>>>>

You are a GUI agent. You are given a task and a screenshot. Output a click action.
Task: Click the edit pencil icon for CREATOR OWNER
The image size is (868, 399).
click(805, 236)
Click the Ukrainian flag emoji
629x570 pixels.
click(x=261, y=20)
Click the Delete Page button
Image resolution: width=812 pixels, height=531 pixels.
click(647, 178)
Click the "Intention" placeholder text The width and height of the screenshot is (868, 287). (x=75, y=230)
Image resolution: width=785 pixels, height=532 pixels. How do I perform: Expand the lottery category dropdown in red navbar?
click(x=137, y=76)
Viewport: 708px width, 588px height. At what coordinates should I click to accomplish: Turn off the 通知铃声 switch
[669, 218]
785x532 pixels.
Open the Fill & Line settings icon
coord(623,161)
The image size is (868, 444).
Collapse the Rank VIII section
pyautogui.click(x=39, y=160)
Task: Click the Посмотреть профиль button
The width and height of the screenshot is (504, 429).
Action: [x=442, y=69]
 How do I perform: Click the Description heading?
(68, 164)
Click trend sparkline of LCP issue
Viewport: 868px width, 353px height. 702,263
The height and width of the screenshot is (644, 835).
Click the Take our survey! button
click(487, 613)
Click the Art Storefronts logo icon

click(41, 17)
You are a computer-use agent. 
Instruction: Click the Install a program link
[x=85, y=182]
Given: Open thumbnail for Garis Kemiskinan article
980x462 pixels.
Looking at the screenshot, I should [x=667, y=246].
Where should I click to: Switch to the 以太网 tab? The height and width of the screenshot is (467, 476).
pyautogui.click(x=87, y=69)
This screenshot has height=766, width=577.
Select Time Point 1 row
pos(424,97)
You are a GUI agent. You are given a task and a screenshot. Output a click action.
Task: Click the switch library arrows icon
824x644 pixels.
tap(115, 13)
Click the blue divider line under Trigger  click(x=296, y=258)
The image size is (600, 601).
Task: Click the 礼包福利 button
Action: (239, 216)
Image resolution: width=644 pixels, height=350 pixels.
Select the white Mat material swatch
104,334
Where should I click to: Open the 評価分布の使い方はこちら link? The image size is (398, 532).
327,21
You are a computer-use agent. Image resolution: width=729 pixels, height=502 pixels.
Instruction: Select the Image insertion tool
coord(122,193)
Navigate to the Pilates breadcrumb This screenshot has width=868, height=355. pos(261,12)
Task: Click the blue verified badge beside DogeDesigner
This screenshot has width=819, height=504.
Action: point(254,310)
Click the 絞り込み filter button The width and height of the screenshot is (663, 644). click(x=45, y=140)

<<<<

- _What you have to do_:
Go through the data and gather every line that holds "computer".

- _Completed exercise_:
You are a computer-use agent. 
You are a computer-use agent. Image resolution: width=729 pixels, height=502 pixels.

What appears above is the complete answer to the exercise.